However, by the time her cousin arrived she had schooled herself into receiving her with composure, and even something like cordiality. Emma was a brown little thing, with sad eyes and stooping figure, several years younger than Mabel. She certainly was not an attractive child, and Mabel said to herself a dozen times a day,—"I cannot love her! I shall never be reconciled to having her here."

One day nurse said,—

"She follows one with those great hungry eyes, and it seems as though she was just hungering for love."

Quickly there flashed through Mabel's mind the words,—

"For I was an hungered and ye gave me no meat; I was a stranger and ye took me not in;" and then she remembered the "inasmuch" which concludes this passage.

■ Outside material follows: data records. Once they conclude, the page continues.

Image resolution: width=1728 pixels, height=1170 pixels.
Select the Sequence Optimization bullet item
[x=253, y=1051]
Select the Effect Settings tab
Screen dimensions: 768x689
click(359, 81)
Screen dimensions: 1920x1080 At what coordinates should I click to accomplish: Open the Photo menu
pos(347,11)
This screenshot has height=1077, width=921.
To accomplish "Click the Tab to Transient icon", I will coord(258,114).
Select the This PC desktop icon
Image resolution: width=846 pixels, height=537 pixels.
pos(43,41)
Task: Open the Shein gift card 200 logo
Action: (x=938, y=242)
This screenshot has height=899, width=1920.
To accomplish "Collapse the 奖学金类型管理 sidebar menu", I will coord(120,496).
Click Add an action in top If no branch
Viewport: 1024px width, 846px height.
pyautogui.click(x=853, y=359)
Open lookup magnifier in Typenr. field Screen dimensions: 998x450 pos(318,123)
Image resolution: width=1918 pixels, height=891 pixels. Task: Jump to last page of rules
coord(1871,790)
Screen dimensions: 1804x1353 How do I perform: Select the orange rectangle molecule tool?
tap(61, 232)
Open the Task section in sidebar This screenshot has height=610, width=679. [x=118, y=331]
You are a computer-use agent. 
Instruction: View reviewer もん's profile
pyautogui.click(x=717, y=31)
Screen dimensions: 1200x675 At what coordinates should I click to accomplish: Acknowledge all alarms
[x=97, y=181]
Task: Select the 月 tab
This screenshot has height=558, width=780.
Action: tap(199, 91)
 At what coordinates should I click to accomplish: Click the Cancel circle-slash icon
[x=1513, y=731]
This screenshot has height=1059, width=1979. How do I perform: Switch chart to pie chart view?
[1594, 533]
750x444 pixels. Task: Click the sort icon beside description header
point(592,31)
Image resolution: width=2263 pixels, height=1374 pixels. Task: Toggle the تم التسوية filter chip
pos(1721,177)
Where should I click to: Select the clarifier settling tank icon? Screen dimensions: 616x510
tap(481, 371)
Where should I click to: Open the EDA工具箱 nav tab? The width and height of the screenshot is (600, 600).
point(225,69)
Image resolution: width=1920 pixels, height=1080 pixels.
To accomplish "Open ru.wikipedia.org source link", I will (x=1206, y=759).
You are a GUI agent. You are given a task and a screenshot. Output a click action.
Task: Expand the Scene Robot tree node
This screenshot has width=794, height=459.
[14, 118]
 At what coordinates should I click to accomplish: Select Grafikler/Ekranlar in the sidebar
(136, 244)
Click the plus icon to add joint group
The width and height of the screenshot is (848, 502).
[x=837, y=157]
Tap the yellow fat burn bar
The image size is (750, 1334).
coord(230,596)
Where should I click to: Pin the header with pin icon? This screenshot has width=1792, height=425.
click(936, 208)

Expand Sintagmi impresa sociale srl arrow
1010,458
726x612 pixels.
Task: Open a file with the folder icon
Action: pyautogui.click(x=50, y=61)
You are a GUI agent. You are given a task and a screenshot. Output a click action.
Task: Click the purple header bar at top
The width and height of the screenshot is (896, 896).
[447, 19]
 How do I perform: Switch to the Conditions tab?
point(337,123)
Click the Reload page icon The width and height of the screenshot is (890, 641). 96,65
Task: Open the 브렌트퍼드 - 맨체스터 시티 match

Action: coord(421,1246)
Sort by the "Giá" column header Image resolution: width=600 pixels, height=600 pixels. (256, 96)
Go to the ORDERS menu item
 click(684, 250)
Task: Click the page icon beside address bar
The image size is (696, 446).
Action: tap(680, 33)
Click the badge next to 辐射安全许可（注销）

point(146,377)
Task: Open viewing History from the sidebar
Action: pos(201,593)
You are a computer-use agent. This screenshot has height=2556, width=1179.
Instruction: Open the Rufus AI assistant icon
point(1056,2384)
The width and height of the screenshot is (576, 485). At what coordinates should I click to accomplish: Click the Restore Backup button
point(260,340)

Now Mabel was a young Christian, and she had much to learn. It had not before occurred to her that she could make the disagreeable duty of loving and cherishing her cousin into something done "for His sake." But now with this motive she could rise above the unpleasantness, and she soon became not only tolerant of her presence, but quite fond of the forlorn child, who, under the softening influences of home love, became herself quite lovable.

[FRETTING LETTIE.]

"LET! Let! Lettie!"

"I do wish," snapped Lettie Edmonds, as her brother Sidney rushed into the room, "that you wouldn't call me Let. I'm sure it is not so hard to speak two syllables together, Sid."

"Oh! I suppose Sid-ney is much more difficult, or perhaps your organs of speech are more delicate than mine. But I say, mother says for you to come and pare the potatoes for dinner."